An update on the City Centre Recovery Plan (CCRP) for Glasgow was given to a council committee today (18 April), outlining what has been done to help the area recover from the pandemic over the last couple of years.
The plan, developed and established in 2021, will cover the 2022-24 period, and has featured a wide range of short- and long-term actions to deliver the city centre recovery. The CCRP followed the establishment of the City Centre Task Force - an early response to the pandemic - and has guided the interim response to the very specific issues that meant that Glasgow city centre suffered disproportionately from the pandemic's impact.
There were four main objectives of the CCRP:
· Maximising activity and footfall
· Maximising employment and business development opportunities
· Maintaining and enhancing the city centre so that it attracts people to work, live, visit, study and invest there
· Embed climate mitigation and adaptation from the Climate Plan at every opportunity
One of the actions of the CCRP has been the development of a new real-time open data dashboard for the city centre showing general and sector-specific activity (available at https://www.glasgowchamberofcommerce.com/influence). Selected information from the dashboard includes:
• Weekday footfall remains an issue with the slow return rate of office workers to Glasgow city centre (half of the national average) although weekend and night-time footfall is strong (101% and 130% of pre-Covid levels);
• In terms of sales in December 2022: sales in Glasgow city centre were 15% ahead of the same month in 2019, slightly ahead of Manchester (13%) and substantially ahead of Edinburgh (6%) and Leeds (6%);
• Sales were up 30% compared to December 2021;
• Sales performance continues to follow previous trends where recovery is being led by food and drink (+54%) rather than traditional retail activity (i.e. general retail was 25% down); and
• Although sales have increased, businesses are facing rising cost pressures so this does not necessarily translate to increased profitability.
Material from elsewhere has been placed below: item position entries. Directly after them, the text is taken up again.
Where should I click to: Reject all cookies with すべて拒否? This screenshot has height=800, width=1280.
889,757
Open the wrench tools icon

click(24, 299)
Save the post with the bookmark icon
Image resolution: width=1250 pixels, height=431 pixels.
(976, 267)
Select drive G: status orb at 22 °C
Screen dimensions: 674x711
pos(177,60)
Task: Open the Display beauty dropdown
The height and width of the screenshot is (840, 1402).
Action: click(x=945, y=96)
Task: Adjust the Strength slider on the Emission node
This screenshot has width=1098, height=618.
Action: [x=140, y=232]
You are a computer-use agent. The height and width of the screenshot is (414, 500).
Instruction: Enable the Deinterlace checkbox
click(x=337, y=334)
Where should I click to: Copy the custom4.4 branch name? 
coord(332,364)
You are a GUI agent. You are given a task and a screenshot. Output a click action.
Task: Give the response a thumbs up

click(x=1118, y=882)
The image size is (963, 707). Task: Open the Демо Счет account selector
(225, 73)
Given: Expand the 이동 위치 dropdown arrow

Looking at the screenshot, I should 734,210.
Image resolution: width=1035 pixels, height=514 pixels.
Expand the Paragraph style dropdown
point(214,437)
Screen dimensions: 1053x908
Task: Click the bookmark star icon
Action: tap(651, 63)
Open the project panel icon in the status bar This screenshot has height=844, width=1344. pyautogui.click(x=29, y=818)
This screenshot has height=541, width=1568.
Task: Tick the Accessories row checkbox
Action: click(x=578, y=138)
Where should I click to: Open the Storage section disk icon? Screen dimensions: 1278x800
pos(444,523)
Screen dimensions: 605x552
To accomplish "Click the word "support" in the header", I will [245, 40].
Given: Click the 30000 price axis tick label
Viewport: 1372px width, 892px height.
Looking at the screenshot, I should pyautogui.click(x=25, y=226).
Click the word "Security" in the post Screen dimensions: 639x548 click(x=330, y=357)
The work of the CCRP and the City Centre Task Force has helped to attract Scottish Government grant funding for a number of projects, including six area action plans focusing on areas of high footfall and transport hubs at Sauchiehall Street, Argyle Street, Anderston Cross, Buchanan Bus Station, Heilanman's Umbrella, and High Street.
This grant funding has also enabled additional resources to remove graffiti, an enhanced city centre cleansing service, more Community Enforcement officer patrols, additional police presence at key times and dates, and financial support to local businesses for outdoor area applications.
In addition, this funding helped to support a multi-media campaign to attract people back into the city centre - particularly by public transport - and this will continue in 2023.
Strategic planning was carried out through the CCRP in two main ways: firstly, a Retail Capacity Study, which looked at the changing requirement for retail floorspace within the principal retail areas of the city centre, to inform basis for changes to planning policy and basis for targeted repurposing strategies. This study looks to retain Glasgow City Centre's status as a metropolitan/international retail destination, while adapting to changes in retail demands.
Secondly, the 'Golden Z' regeneration project looks at the main traditional shopping streets (Argyle/Buchanan/Sauchiehall Street) and considers where long-term interventions can be encouraged to re-use vacant buildings and sites, so adding to Glasgow city centre's status as a local, metropolitan and international destination. A report on this project will be presented to the council in May.
Through Glasgow's role in the Scottish City Centre Recovery Task Force, the city - as the national lead on the subject - is considering how national policy, legislation, regulation and investment options should be redirected to deliver more homes in city centres.
Over the course of 2023, work on the CCRP will increasingly turn attention to the longer-term strategic objectives and the development of the new City Centre Strategy (2024-30). This Strategy will simplify existing city centre work on transport, economic development, city living and sustainability, with the addition of the Property Repurposing Action Plan, key to addressing the issue of redundant property in the area.
Councillor Angus Millar, Convener for City Centre Recovery at Glasgow City Council, said: "The City Centre Recovery Plan was put in place to help guide the area's post-pandemic recovery, and has helped deliver support for businesses operating there and a range of other measures to attract visitors and boost the local economy, as well as considering in what ways the city centre will thrive in the future. The Plan has been invaluable during this time, and I look forward to working with partners as we develop a successor City Centre Strategy 2024-2030 to continue the city centre's recovery."
Stuart Patrick, Glasgow Chamber of Commerce chief executive and co-chair of the City Centre Task Force, said: "The information presented underlines both the breadth of work that's been undertaken by the Council and its partners to bring Glasgow back to life again after the pandemic, but also the sizeable task that remains ahead of us in moving beyond recovery. The forthcoming Retail Capacity Study mentioned in the report, and our joint work to scrutinise the data provided by Remit Consulting on return to office statistics, will provide even further information that will strategically steer the ship back on course and get Glasgow and its businesses thriving once more."